The other two are Venezuela and Syria - who didn't sign because they didn't think the accord was strong enough.
Secretary of State used to be quite the flash gig. Even unprincipled war-whores like Henry Kissinger and, well, most of them, got a bit of respect as they trotted around the globe reminding everyone that America was the boss, if only thanks to some glory reflected from their president.
Not much chance of that when you have to go out and front for a babbling man-child who makes the average reality TV contestant look stable. What can it be like having to make your mouth say plausible words out loud while your brain is wondering what your boss will have farted out in a tweet that directly contradicts them by the time you get back to your room?

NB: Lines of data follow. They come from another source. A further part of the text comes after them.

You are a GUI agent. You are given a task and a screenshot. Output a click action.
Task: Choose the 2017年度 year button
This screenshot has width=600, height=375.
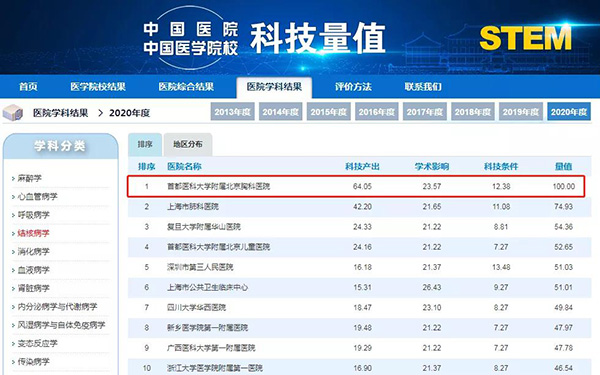pos(425,112)
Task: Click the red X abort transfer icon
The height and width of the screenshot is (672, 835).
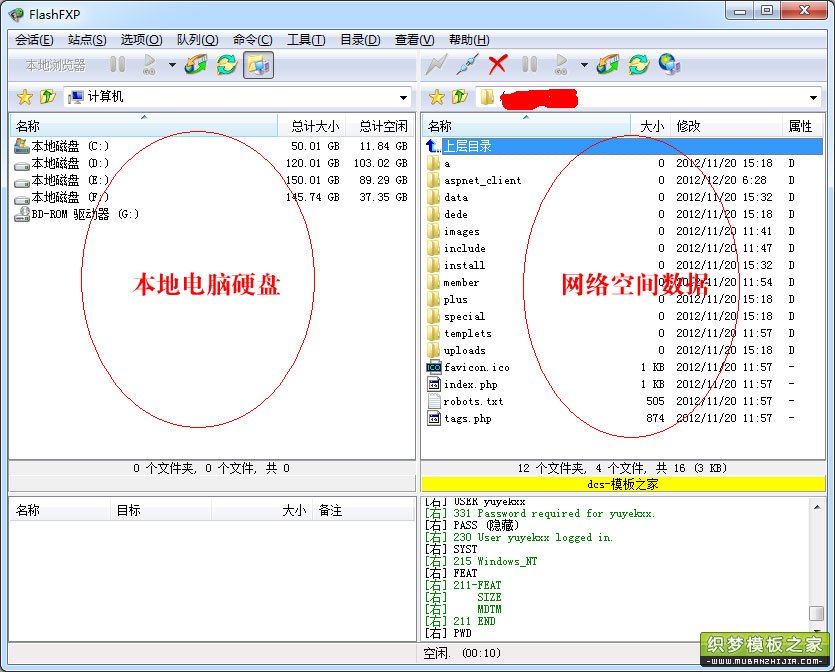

Politics is to a large extent about the art of compromise, and few politicians have ever been more compromised than those surrounding the president of the United States. Tillerson is no exception.
In his time at Exxon he expressed support for a carbon tax and the company endorsed the Paris agreement.
Now he is twisting the truth to order. He backed Trump's decision to pull out by saying his actions reflected "the will of the American people".
Fake news, I'm afraid. According to a Washington Post and ABC poll, some 60 per cent of American voters opposed the move.
As for why Tillerson was here, it was "to reaffirm to everyone that the United States views this region of the world as being extremely important to both our national security interest and our own economic and prosperity interests".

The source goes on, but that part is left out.